▸ **EXERCISE DETAILS**: Count the lines in the listing below that contain the string "width", treating uppercase and lowercase letters as different. Reply with the number only.

Records from a dataset:
'''

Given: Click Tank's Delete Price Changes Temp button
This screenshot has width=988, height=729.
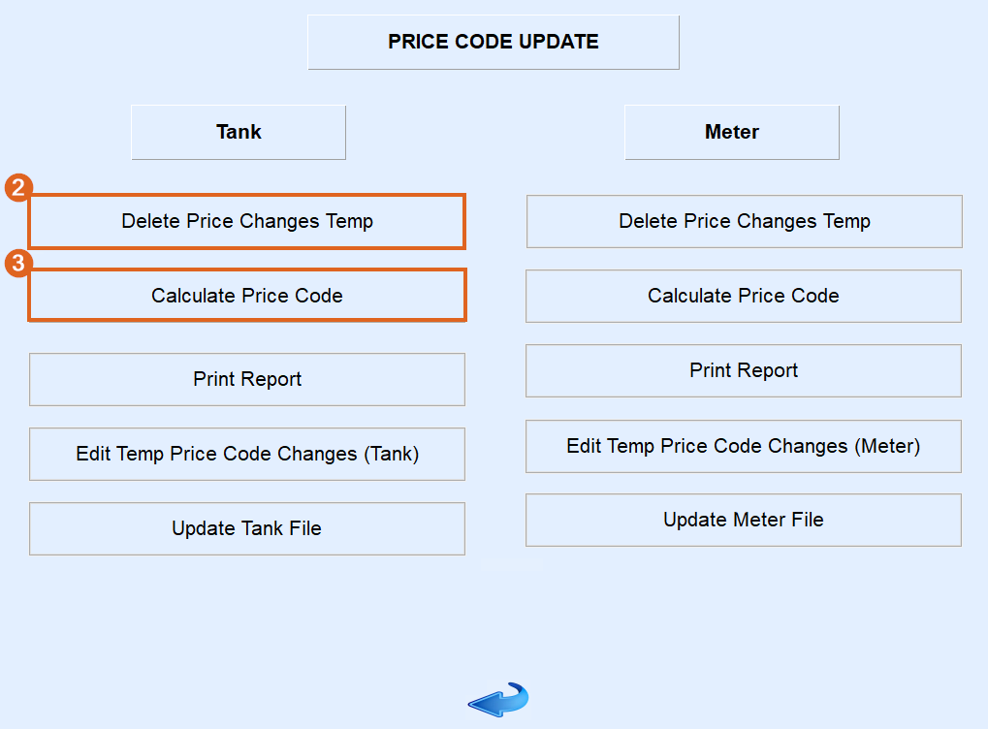Looking at the screenshot, I should [247, 221].
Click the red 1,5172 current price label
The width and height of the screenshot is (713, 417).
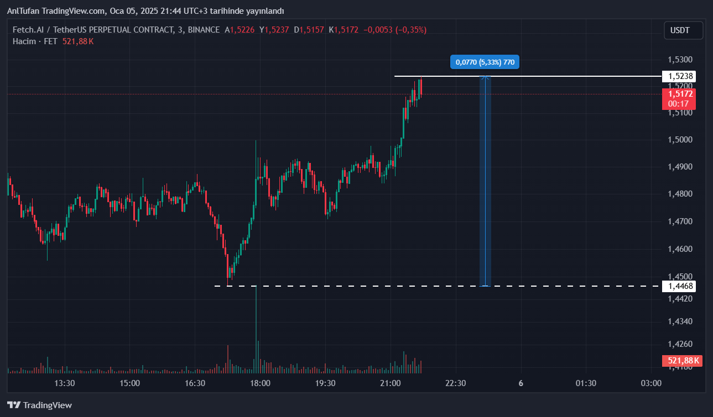click(680, 94)
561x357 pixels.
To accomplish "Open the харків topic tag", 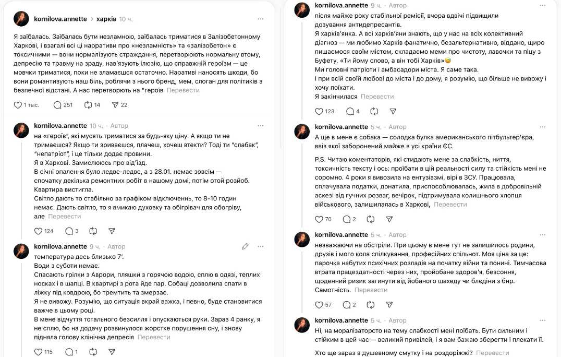I will point(106,19).
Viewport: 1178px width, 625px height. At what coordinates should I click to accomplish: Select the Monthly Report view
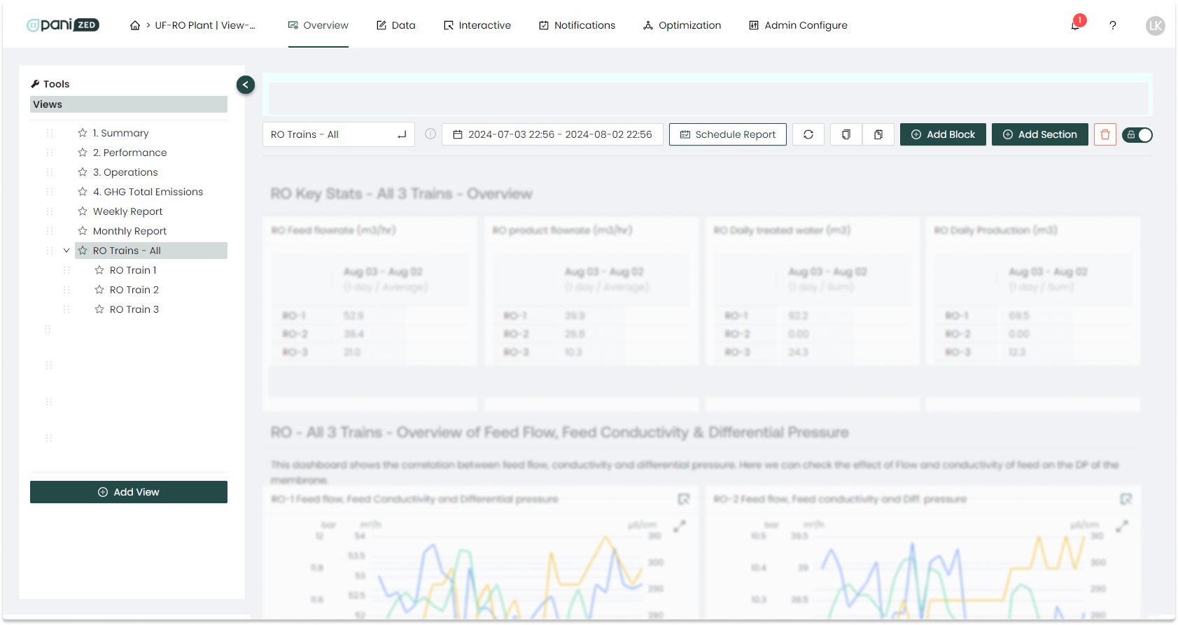coord(129,231)
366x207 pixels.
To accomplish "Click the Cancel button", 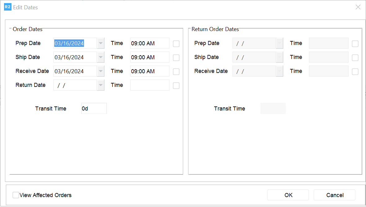I will tap(334, 195).
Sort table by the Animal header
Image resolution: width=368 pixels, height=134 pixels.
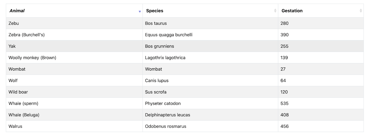[x=17, y=11]

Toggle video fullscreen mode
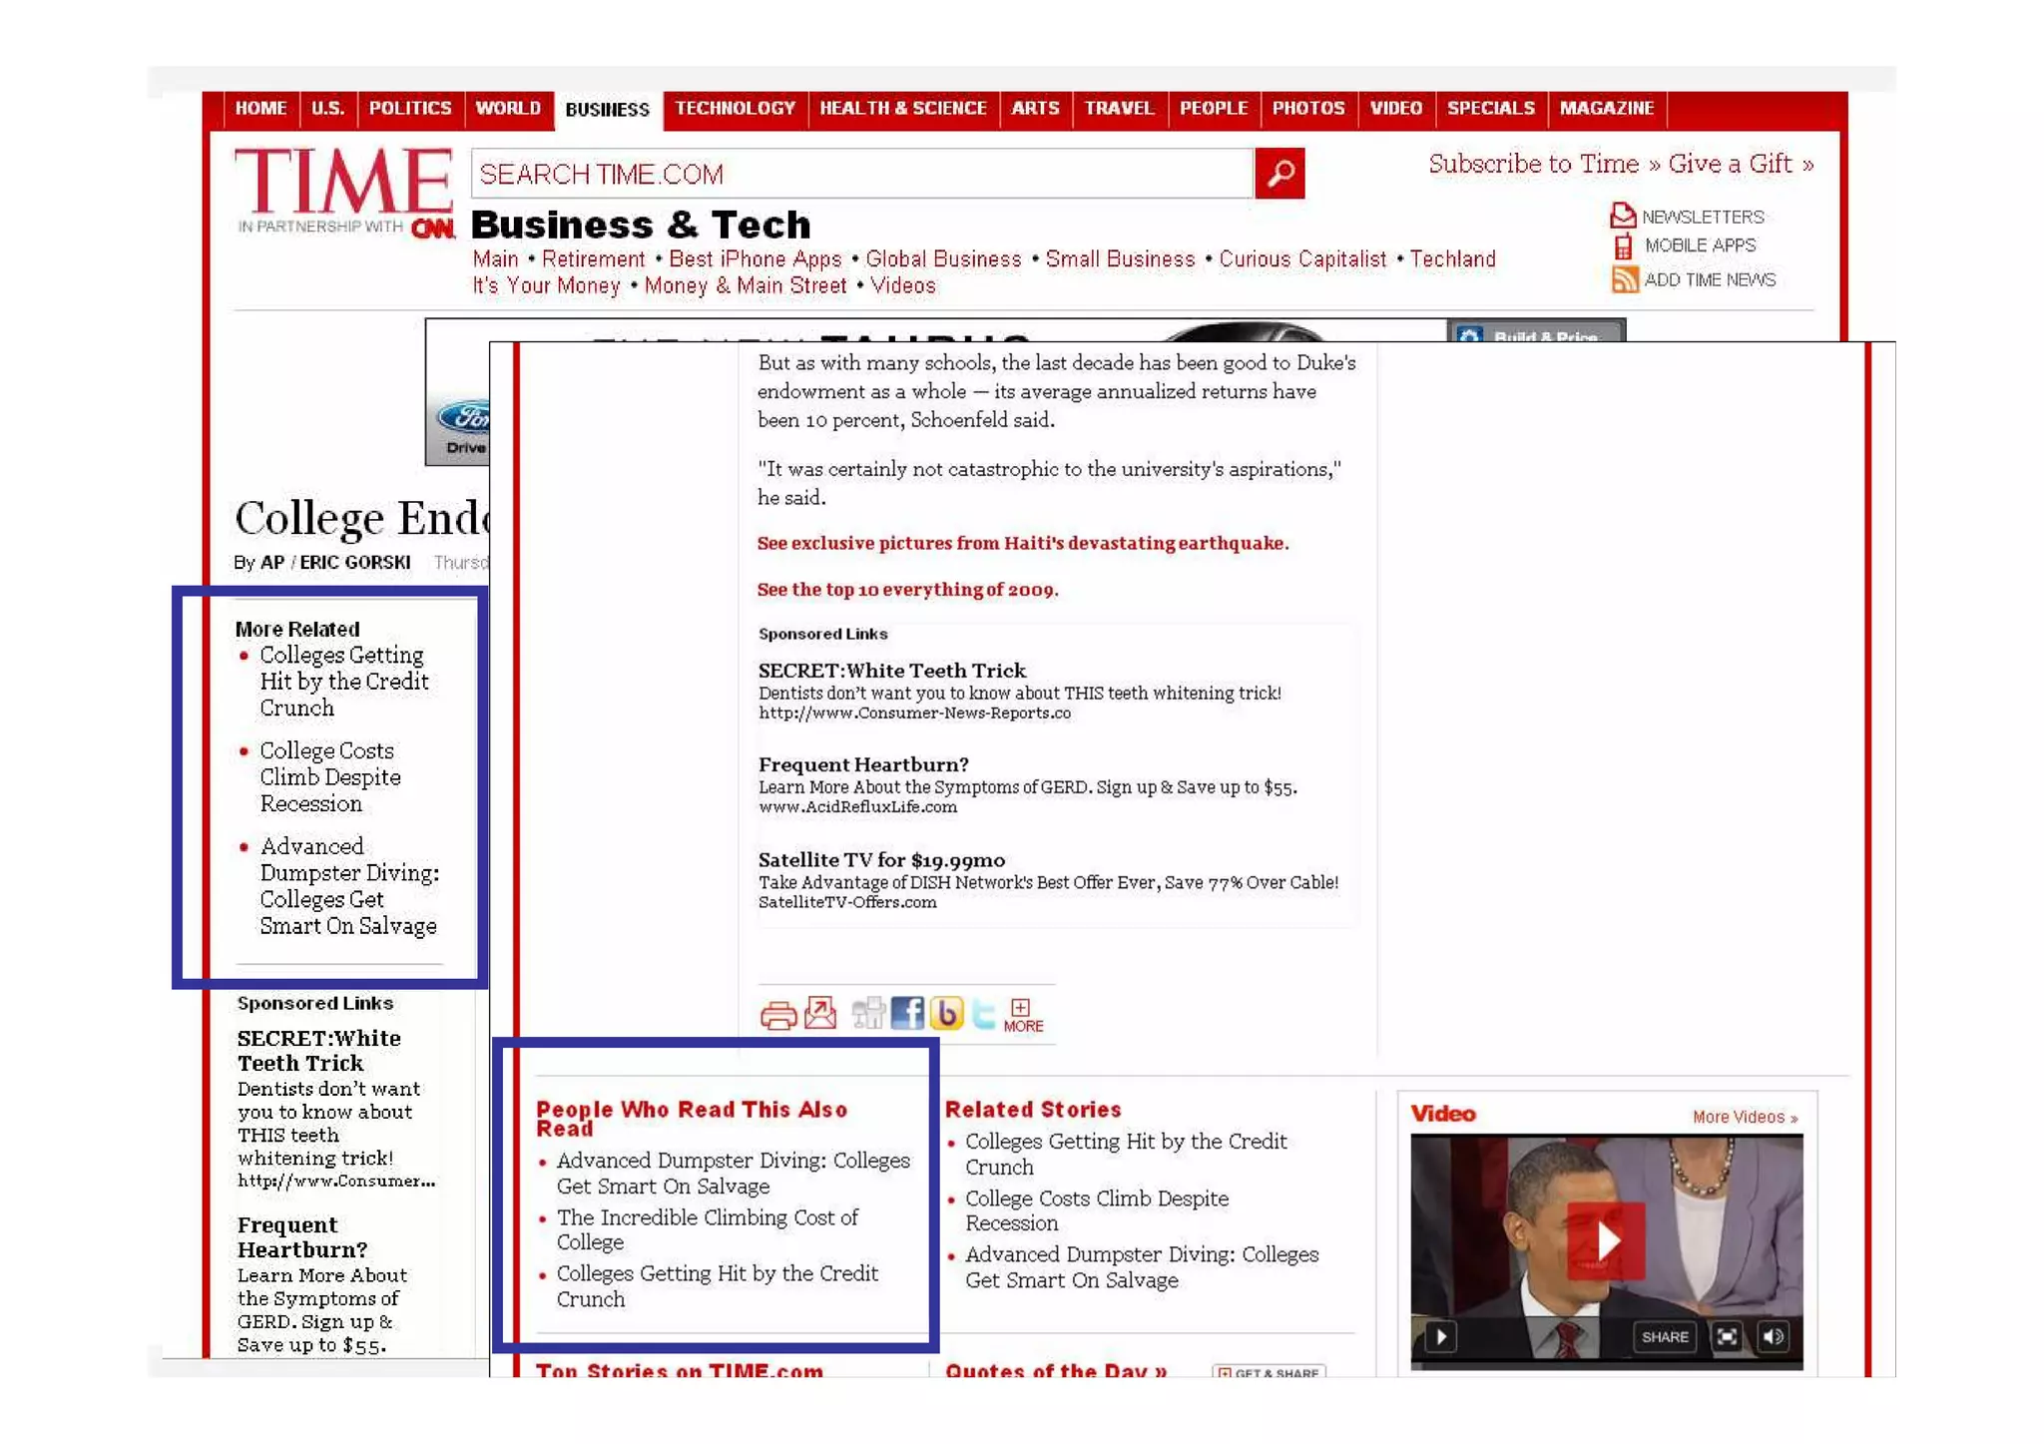coord(1727,1336)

'''

▸ **ANSWER IN FULL**: 4